La chronique anachronique d’Hubert de Champris

mars 19, 2017 dans Nos textes, Vidéos, textes et ouvrages par admin

Les Amériques t.1

Les Amériques t.2

Les Amériques, tome I, Du précolombien à 1830 – tome II, De 1830 à nos jours, sous la direction de Michel Bertrand, Jean-Michel Blanquer, Antoine Coppolani et Isabelle Vagnoux, Bouquins/Robert Laffont, 66 €.

Jean-Michel Blanquer, La Colombie, PUF, coll. Que sais-je ?, 128 p., 9 €.
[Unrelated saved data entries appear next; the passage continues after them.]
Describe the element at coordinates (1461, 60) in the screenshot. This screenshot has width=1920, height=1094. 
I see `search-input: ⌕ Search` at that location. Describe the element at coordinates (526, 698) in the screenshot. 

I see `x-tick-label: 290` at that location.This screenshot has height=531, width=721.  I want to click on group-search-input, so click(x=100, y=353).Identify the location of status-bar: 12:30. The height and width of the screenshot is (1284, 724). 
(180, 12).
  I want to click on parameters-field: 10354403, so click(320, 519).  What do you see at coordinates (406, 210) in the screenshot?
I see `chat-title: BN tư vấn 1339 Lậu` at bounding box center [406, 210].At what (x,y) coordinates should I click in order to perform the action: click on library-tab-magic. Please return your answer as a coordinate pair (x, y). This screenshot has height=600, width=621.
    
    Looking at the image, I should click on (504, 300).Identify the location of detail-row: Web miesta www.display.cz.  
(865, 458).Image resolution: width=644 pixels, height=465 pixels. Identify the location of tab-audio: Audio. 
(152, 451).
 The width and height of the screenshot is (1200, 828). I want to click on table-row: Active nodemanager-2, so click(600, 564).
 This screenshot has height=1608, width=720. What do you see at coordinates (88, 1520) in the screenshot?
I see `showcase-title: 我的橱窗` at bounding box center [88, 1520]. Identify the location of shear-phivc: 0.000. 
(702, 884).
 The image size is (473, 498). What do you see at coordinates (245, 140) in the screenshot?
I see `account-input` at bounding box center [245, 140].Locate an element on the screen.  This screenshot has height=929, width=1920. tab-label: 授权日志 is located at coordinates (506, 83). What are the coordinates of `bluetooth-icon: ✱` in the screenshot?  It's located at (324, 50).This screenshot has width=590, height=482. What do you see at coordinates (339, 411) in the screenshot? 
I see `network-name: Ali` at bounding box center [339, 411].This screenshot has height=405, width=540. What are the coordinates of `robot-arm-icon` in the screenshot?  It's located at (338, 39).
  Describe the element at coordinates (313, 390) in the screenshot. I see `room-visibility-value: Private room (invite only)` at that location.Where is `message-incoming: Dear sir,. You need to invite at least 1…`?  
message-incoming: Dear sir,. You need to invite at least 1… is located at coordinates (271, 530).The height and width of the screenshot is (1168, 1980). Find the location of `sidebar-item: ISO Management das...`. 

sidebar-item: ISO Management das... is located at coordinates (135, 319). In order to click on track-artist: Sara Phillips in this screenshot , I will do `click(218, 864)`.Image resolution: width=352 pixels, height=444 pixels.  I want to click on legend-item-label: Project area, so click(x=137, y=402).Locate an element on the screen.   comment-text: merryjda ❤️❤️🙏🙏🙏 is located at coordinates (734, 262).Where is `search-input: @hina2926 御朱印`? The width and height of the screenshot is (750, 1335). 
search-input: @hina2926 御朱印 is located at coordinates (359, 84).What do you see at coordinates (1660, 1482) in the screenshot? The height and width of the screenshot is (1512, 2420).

L’espagnol, cette langue dont chaque syllabe, s’énonce, s’élance comme un cri de jouissance. Langue impudique s’il en est ; langue vulgaire, si tant est que toute langue vernaculaire ne le soit nécessairement. L’espagnol dans toutes ses déclinaisons latino-américaines, non certes le pur castillan. Langue chaude ainsi, impudique si ce n’est obscène ; langue de la lumière qui éclaire les Amériques centrale et du Sud dont cette Colombie en voie de pacification dernière avec ces négociations que son gouvernement entreprend en Equateur avec le mouvement castriste ELN après avoir conclu un accord de paix que la diplomatie ne peut pas qualifier de reddition avec la guérilla des FARC. Amoureux du continent ibérique, président de l’Institut des Amériques, ayant lui-même résidé en Colombie, Jean-Michel Blanquer, avec son optimisme et sa confiance coutumière nous la décrit prometteuse à tous les points de vue, prête semble-t-il à appliquer et à dérouler dans les domaines politique, culturel, économique toutes les virtualités de son triptyque des trois : internationalisation, innovation, implication. Le voyageur dans l’âme ne se contentera donc pas d’emmener avec lui son Guide Bleu, son Routard ou son Petit Futé. Il calera dans sa poche cette Colombie blanquerienne qui trouve son prolongement dans cette encyclopédie du continent latino-américain que constituent ces deux Bouquins au papier suavement biblique. Il nous paraît que l’idéal constitutionnel que s’en fait le publiciste Blanquer est exprimé à travers les idées de l’argentin Alberdi, au balancement à la Edgar Morin, narrées à l’article « Intellectuels » : ‘‘Alberdi [choisit] les libertés modernes contre celles des Anciens, tenant en méfiance la Révolution française, Rousseau et Robespierre, pour défendre l’individu à la manière de Benjamin Constant, parce que porteur de progrès social. S’agissant de l’organisation de l’Etat, son pragmatisme (…) lui commanderait de se tenir éloigné des extrêmes – le fédéralisme au risque du caudillisme, et l’unitarisme centralisateur, tout autant cause de fragmentation – pour favoriser une approche mixte du fédéralisme. »

Cette tradition moderne, qui n’est qu’en apparence un oxymore, renverra à l’idéal politique du journaliste et patron de presse Claude Imbert qui aimait le voir subsumé sous l’expression d’ atlantisme méditerranéen.